Either way, many have stated that these numbers reflect a larger problem — that missing people of color receive less media attention than white missing persons.

Using their expansive social media reach as an opportunity to spread the word all over the world, countless celebs are joining in on the mission to locate those missing in D.C., using the hashtags #missingDCgirls and #FindOurGirls, both of which are currently trending online. (Good news — Katherine Hunter, the young woman featured in the post shared by Beyoncé’s mother Tina Lawson, above, has since been found!)

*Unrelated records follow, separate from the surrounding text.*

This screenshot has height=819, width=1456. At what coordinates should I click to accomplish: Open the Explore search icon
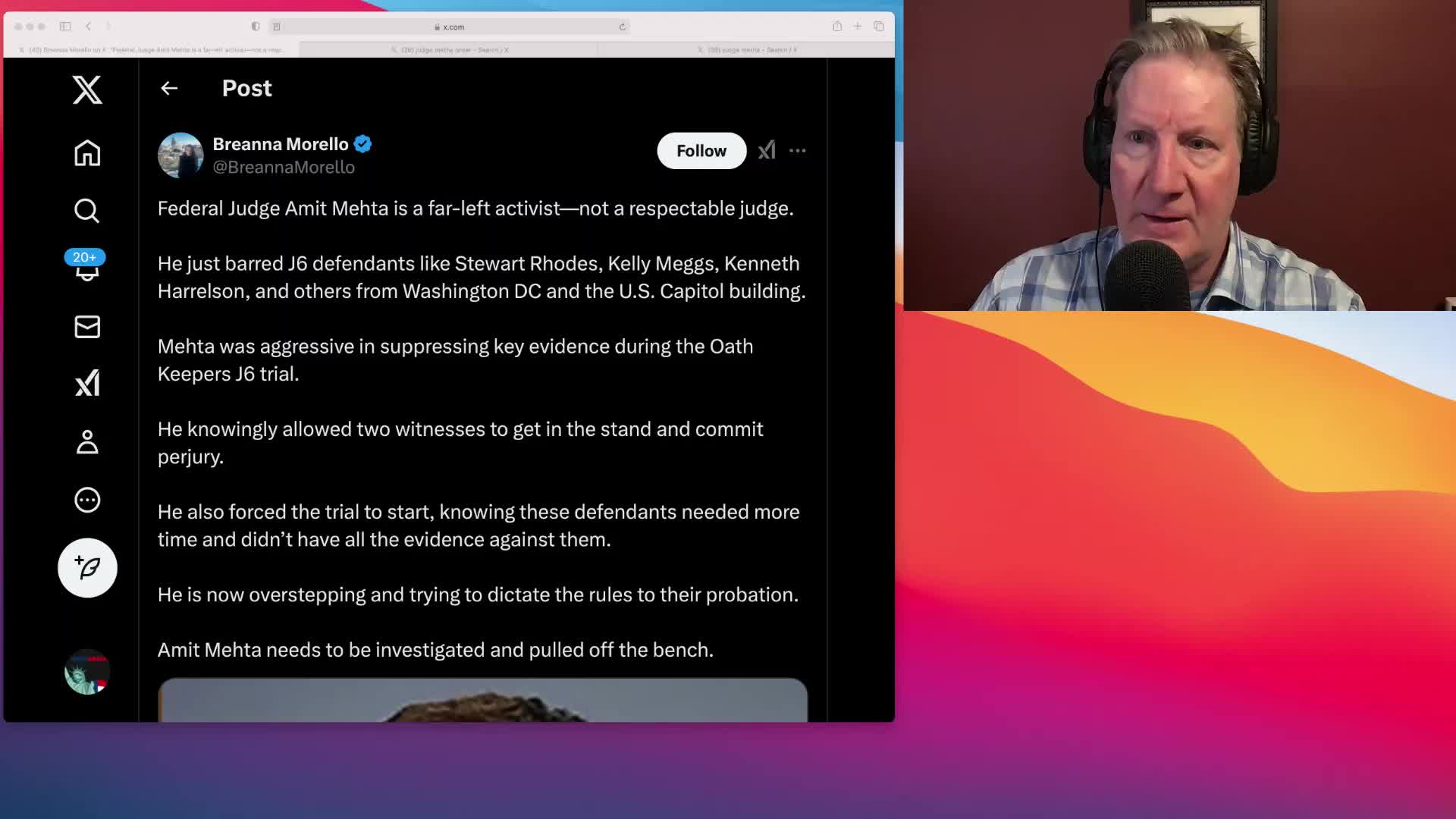[87, 211]
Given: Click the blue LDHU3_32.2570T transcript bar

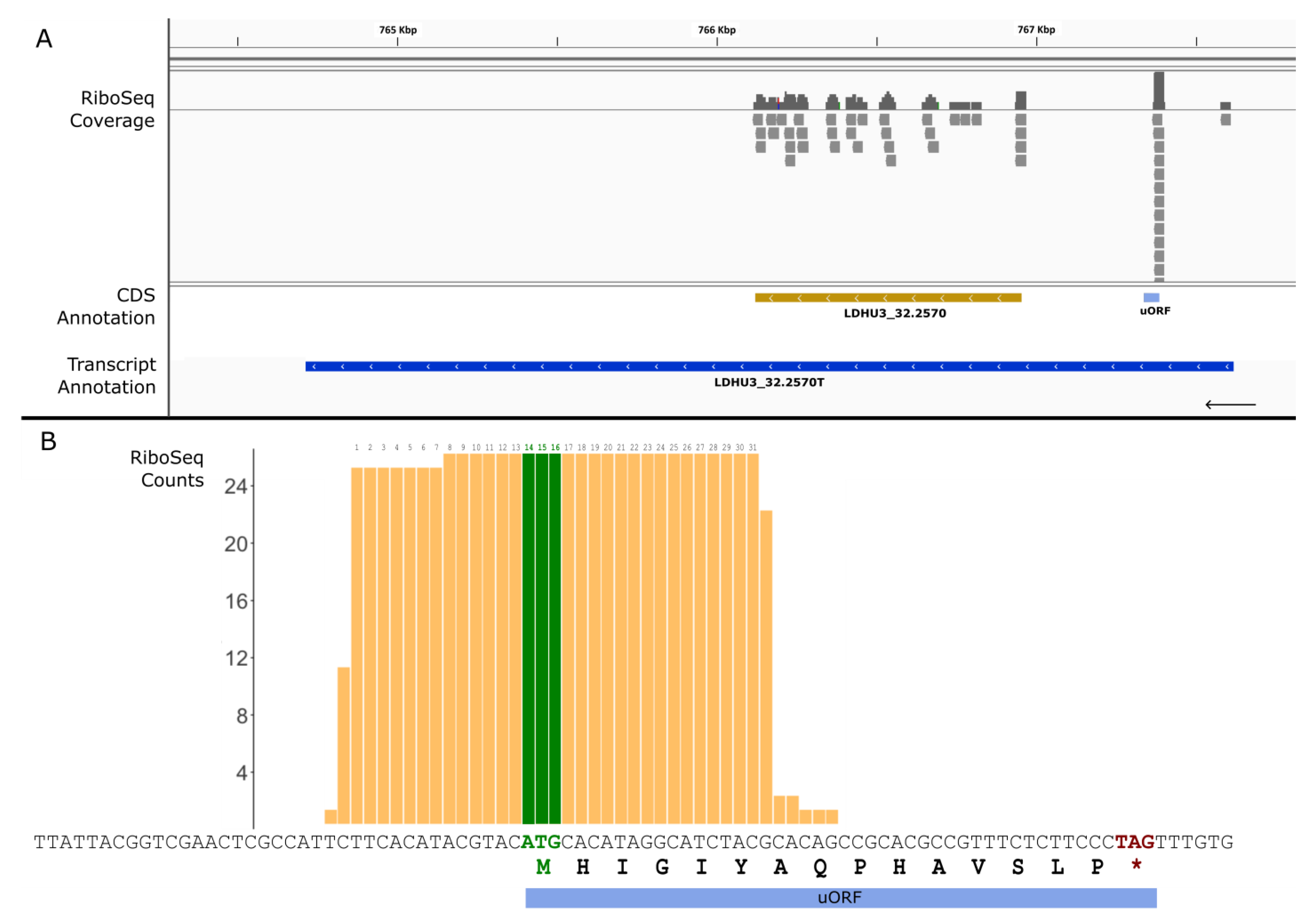Looking at the screenshot, I should (x=769, y=366).
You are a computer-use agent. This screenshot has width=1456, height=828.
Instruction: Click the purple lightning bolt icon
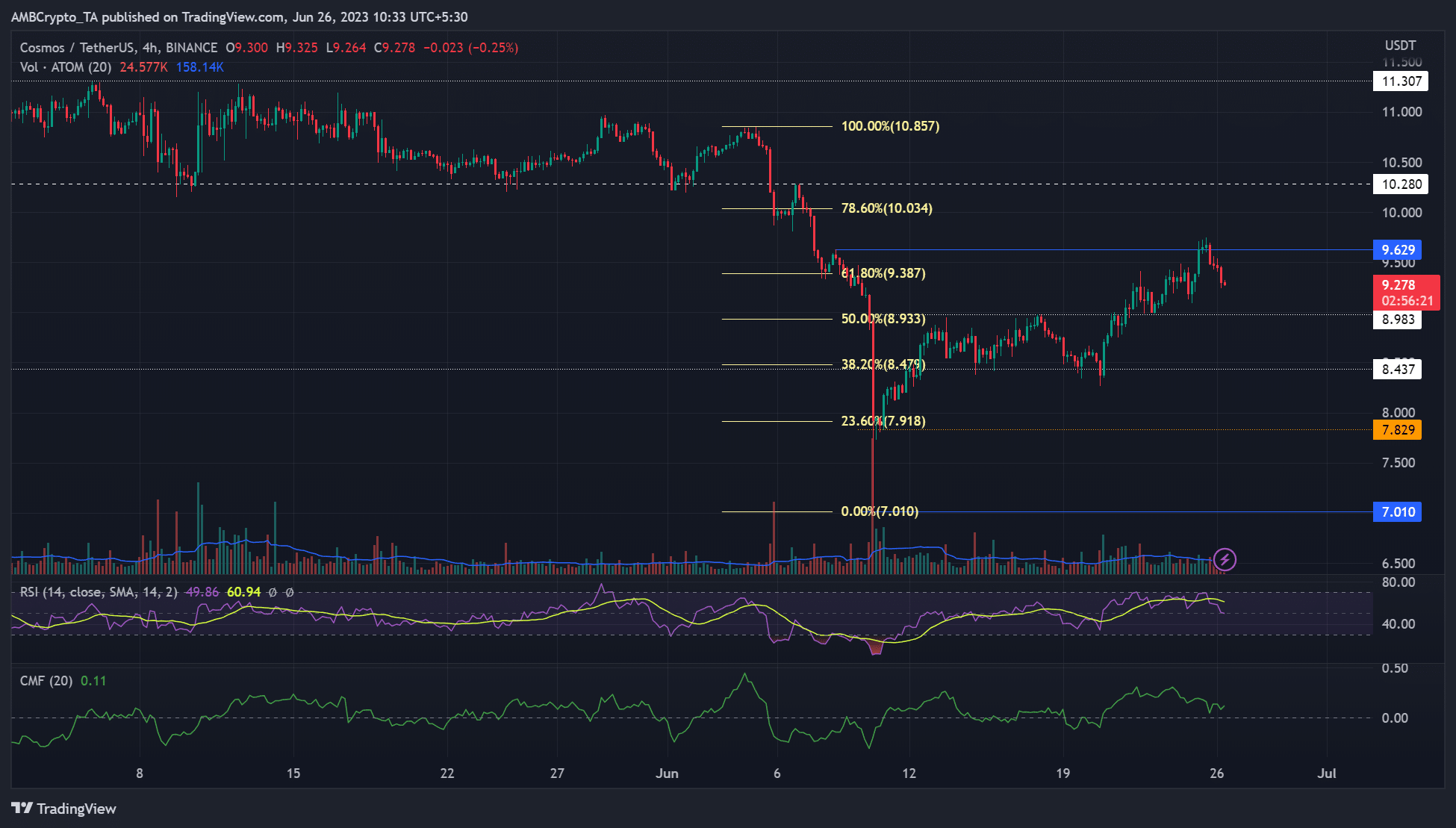[x=1225, y=559]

Celebrities aren’t the only ones using their voices. Insisting that the U.S. Department of Justice and the FBI do their best to “devote the resources necessary to determine whether these developments are an anomaly or whether they are indicative of an underlying trend that must be addressed,” a recent letter written by Congressional Black Caucus chairman Cedric Richmond, and delegate Eleanor Holmes Norton is pushing for the agencies to step up. “Ten children of color went missing in our nation’s capital in a period of two weeks and at first garnered very little media attention. That’s deeply disturbing,” the letter read.

So far, the collective efforts seem to be helping, and several of the missing girls have since been found, including 18-year-old Vaneisha Weaver, who was declared safe on Saturday. Unfortunately, there are many more still out there, and the work to be done is far from over.

If you have any information regarding the whereabouts of a missing person in the D.C. area you can contact the D.C. police department at 202-727-9099, or nationally at 1-800-THE-LOST.